Bölüm 23

26 9 0
                                    

"Gitme zamanı, efendim!" 

Leon seslendiğinde Arthur atını hazırlıyordu. Karanlık büyücüyle yüzleşmeye hazır değildi ama cesur olması gerekiyordu. Merlin'ini kurtarmak zorundaydı. Başka bir seçeneği yoktu. Arkasında birinin olduğunu hissettiğinde istemsizce geri çekildi. 

"Hey, hey, benim. Veda etmek için geldim." 

Bu Merlin'di. Güven verici bir gülümsemeyle ona bakıyordu. Hala endişeli görünüyordu ama eskisi gibi değildi. Sağ elinde bir şey tutuyordu. 

"İzin verirsen?" Arthur sevgilisinin neden izne ihtiyacı olduğunu anlamadı ama yine de başını salladı. Merlin boynuna uzandığında Arthur gözlerini kapattı ve ona doğru eğildi. Merlin'in dokunuşları onun için şifa iksirleri gibiydi. Kendisini daha iyi hissetmesini sağlıyorlardı. Tenine soğuk bir şey değdiğinde tısladı ve gözlerini açtı. Merlin ona bir kolye vermişti. Camda bir çiçekti.
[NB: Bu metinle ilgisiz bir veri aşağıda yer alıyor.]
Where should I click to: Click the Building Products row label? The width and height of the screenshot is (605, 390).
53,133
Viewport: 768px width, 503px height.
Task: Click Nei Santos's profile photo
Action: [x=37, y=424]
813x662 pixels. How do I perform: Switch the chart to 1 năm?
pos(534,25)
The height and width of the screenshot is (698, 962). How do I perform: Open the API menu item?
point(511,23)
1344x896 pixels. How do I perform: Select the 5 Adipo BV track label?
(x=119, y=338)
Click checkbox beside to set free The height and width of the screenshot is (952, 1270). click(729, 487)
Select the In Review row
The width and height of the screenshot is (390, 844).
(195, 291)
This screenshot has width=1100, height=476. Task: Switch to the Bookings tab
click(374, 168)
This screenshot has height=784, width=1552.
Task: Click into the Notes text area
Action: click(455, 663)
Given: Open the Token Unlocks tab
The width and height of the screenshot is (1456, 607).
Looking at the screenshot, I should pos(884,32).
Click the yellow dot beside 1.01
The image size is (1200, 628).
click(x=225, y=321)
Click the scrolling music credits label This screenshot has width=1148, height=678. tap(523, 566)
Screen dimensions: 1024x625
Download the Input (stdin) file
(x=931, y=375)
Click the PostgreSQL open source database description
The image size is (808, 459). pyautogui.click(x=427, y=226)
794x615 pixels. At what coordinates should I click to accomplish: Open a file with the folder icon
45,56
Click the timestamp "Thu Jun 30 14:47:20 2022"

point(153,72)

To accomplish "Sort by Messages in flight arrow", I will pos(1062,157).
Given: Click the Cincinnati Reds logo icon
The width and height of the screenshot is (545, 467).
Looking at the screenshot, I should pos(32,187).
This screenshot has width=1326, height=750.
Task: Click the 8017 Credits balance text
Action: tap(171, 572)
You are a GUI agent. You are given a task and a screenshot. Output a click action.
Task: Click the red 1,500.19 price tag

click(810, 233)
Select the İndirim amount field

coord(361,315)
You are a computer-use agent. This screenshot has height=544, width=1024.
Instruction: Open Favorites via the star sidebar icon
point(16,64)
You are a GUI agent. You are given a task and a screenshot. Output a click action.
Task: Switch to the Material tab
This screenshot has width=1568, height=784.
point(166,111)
Sanki çimlerden koparılmamış gibi taze duruyordu. 

"Papatya mı?" 

"Sıcaklığı simgeliyor."

Arthur aşkına sorgulayıcı gözlerle baktığında Merlin gülümsedi ve şakağını öptü. 

"Büyüyle yapıldı. Büyümle seni soğuktan korumak için yaptım. Benden uzakta olduğunda titremeni ve üşümeni engelleyecek. Lütfen onu çıkarma. Seninle gelememe belki ama en azından küçük bir parçam seninle birlikte olabilir." 

Kalbi aşka dolu olduğundan patlamak üzereydi. Arthur buna alışık değildi, hiçbir zaman bu kadar sevilmemişti ama bunun bağımlısı da olabilirdi, bu konuda hiçbir şikayeti olmazdı. Elleri Merlin'in yüzünü nazikçe sardı. 

"Seni hak etmiyorum." 

"Kapa çeneni aptal, sen her şeyi hak ediyorsun." 

Arthur güldü ve aşkını öptü. 

"Yalnızca sen Merlin, yalnızca sen bana aynı anda hem iltifat hem de hakaret edebilirsin. Benim aptalım." 

"Ama bu aptalı seviyorsun." 

Prens, Merlin'in öpücüklerinin arasından gülümsedi. 

"Gerçekten de seviyorum." 

"Tanrım, birbirinize kızdığınızı biliyorum ama bu benim duygularımı incitiyor! Arthur, ben seni Merlin'den çalmaya çalışmadan önce git." 

Bu, elbette  ki Harlan'dı. Arthur her zaman Gwaine'in dünyadaki en utanmaz insan olduğunu düşünürdü ama Harlan bu konuda ondan çok ama çok daha kötüydü. 

"Peki ya dilini koparırsam?" Merlin terslediğinde Harlan sırıttı. 

"Buna cesaret edemezsin?" 

"Edemez miyim?" 

Merlin'in elinde bir ateş topu belirdiğinde Harlan da korkmuş görünen şövalyelerin arkasına geçti. Bu oldukça komik bir manzaraydı. 

"Hadi efendim, gidelim." 

Arthur, aşkını bir kez daha öptü ve Hunith'e sarıldı. 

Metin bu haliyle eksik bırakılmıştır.